[Opening DATA EXCERPTS section]
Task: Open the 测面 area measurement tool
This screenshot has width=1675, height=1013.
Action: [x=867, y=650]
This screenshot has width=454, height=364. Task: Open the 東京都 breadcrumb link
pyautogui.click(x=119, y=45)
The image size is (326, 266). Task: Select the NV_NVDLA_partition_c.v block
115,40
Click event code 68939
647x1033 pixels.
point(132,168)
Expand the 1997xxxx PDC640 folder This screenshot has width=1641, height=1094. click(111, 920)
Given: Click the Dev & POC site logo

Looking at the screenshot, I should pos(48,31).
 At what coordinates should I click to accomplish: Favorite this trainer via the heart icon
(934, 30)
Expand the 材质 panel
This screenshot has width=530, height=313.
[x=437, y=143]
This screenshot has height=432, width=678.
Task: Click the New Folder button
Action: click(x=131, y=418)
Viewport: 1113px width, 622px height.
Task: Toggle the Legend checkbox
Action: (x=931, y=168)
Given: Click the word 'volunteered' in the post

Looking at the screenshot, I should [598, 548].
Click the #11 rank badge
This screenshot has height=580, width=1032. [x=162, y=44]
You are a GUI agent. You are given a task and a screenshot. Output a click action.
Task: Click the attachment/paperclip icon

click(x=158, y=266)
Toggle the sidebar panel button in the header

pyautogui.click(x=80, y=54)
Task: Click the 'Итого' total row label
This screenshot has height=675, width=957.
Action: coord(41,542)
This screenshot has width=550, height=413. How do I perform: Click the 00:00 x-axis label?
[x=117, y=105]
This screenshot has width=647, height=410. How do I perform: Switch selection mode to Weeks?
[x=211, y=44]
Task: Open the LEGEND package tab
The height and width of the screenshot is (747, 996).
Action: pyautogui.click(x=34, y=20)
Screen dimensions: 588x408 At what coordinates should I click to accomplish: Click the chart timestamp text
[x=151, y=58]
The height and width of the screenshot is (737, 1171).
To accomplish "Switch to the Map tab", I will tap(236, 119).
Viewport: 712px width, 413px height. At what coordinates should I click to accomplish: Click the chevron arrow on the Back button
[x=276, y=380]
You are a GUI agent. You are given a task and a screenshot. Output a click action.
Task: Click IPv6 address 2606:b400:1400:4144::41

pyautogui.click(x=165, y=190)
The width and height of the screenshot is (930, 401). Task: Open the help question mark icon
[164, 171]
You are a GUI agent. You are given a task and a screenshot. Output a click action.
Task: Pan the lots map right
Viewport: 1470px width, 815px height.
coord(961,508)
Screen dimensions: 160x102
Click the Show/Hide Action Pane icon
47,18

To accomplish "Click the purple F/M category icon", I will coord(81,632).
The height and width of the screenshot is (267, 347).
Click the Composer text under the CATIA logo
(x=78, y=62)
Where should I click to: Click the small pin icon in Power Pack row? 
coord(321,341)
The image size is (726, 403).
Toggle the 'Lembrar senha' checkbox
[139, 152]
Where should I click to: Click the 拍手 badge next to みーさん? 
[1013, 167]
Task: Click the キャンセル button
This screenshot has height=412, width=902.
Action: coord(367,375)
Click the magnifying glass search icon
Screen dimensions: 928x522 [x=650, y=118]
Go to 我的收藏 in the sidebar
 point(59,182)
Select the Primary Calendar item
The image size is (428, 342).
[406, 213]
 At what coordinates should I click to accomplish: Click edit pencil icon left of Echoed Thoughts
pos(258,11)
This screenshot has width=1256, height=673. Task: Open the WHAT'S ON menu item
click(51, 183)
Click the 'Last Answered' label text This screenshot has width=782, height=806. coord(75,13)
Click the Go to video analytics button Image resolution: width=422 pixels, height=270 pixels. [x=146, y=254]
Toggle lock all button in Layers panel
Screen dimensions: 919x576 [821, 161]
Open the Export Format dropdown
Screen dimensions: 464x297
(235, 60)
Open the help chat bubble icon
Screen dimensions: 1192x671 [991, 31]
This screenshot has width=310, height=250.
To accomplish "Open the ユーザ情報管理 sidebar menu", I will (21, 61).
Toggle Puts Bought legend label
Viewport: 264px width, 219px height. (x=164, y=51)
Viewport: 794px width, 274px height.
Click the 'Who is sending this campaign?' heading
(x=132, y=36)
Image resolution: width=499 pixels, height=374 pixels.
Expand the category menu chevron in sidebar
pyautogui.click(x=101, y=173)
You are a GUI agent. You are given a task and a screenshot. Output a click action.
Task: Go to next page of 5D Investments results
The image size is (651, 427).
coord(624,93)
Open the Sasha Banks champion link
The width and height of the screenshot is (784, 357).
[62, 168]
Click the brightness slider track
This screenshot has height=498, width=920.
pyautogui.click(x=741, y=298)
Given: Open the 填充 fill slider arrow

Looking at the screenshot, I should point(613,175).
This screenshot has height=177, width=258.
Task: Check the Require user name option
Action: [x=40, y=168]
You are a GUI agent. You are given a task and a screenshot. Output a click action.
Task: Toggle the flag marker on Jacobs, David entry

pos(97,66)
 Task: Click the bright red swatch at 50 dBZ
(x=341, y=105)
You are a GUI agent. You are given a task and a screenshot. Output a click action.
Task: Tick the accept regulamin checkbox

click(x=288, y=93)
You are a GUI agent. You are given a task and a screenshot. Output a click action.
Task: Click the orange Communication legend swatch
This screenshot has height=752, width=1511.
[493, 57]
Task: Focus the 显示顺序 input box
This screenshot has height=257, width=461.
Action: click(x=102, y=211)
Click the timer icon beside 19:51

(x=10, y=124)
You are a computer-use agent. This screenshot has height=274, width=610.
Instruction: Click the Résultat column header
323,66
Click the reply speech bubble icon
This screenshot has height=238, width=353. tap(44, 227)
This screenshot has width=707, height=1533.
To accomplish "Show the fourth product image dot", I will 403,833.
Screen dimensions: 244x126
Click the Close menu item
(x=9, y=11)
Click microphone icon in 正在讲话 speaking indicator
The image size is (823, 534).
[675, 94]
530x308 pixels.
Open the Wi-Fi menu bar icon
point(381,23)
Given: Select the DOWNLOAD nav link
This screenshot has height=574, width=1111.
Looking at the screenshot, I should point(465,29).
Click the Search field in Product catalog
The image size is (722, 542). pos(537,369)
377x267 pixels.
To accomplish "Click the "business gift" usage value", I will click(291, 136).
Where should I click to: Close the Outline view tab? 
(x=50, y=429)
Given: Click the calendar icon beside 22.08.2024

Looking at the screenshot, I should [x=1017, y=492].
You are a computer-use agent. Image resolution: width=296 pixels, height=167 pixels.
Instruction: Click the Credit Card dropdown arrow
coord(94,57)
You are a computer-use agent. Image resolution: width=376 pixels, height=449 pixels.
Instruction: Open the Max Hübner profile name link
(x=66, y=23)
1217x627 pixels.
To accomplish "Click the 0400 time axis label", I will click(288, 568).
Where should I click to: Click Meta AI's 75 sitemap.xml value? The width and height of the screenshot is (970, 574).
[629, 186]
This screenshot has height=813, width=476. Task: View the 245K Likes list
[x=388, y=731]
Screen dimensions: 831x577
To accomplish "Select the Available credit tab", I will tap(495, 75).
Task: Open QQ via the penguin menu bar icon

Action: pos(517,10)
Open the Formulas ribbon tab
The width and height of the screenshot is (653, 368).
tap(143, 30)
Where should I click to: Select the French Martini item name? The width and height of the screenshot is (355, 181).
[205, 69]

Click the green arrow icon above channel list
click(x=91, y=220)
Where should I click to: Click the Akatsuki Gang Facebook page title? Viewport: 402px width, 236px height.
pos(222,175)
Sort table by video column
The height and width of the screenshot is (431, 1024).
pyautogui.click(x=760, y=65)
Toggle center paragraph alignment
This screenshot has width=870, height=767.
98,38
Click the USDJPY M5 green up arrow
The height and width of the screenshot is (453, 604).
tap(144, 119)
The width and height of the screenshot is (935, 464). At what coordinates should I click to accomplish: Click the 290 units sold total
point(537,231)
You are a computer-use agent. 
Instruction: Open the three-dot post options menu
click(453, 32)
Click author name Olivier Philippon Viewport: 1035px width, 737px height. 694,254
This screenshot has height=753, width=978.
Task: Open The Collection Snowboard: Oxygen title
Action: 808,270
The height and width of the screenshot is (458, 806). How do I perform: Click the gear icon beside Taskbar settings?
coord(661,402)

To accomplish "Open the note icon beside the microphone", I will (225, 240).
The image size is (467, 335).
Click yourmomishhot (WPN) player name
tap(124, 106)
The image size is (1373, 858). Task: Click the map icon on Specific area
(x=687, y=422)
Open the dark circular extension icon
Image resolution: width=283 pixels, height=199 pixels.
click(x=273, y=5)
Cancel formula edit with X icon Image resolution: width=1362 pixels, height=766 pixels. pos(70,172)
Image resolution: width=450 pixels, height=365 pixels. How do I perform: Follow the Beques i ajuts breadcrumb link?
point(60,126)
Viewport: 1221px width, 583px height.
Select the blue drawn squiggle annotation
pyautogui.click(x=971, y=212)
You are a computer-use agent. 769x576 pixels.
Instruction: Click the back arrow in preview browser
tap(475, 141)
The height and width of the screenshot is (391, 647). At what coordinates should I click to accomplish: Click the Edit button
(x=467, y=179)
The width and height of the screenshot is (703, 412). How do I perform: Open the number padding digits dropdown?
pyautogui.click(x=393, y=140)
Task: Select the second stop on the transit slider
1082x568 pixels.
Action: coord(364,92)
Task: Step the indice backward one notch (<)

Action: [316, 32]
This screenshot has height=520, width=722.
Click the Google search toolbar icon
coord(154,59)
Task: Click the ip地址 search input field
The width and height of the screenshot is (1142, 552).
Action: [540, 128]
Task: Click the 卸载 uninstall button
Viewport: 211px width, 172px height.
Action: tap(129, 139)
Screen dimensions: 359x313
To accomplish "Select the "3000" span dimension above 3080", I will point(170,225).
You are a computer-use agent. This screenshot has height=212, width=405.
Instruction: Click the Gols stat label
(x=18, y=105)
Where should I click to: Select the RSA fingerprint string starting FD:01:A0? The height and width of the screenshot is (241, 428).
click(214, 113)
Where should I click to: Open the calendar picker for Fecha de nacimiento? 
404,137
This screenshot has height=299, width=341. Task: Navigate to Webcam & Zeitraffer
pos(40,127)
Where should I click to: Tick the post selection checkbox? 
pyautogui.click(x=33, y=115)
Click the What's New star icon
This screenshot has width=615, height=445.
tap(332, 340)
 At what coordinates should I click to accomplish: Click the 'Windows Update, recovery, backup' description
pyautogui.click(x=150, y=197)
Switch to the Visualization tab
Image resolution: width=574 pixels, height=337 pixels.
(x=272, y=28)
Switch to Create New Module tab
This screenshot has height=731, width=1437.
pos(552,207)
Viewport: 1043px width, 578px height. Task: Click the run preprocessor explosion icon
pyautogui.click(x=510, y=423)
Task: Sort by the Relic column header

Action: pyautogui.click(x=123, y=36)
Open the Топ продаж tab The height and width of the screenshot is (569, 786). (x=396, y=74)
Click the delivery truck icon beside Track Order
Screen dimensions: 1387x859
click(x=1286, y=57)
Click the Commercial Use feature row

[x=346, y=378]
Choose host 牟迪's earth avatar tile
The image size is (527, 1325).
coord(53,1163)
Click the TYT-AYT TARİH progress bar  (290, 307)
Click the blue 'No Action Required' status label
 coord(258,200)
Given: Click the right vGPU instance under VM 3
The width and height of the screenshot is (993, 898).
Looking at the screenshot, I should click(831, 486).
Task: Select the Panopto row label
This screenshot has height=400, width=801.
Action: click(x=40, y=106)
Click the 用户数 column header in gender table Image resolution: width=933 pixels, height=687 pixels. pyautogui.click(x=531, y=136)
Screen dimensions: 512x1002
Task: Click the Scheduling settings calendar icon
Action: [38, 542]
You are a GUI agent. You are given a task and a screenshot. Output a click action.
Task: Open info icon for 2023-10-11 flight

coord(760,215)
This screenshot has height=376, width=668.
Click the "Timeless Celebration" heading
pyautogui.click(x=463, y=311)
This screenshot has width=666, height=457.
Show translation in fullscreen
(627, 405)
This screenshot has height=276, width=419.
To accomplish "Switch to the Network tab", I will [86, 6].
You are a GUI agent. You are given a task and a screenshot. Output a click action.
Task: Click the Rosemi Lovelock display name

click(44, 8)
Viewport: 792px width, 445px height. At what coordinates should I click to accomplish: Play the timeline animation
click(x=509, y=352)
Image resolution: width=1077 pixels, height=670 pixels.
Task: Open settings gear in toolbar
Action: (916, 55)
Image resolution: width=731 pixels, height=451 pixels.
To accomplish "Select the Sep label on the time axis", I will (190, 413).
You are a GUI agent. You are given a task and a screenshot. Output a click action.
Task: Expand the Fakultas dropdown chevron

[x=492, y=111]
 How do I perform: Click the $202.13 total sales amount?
[Closing DATA EXCERPTS section]
YOUR OBJECTIVE: Everything above from the line containing "recovery, backup' description" through the line containing "Switch to the Visualization tab" must be copied exactly. Nothing outside that range belongs in the answer.

ANSWER:
 At what coordinates should I click to accomplish: Click the 'Windows Update, recovery, backup' description
pyautogui.click(x=150, y=197)
Switch to the Visualization tab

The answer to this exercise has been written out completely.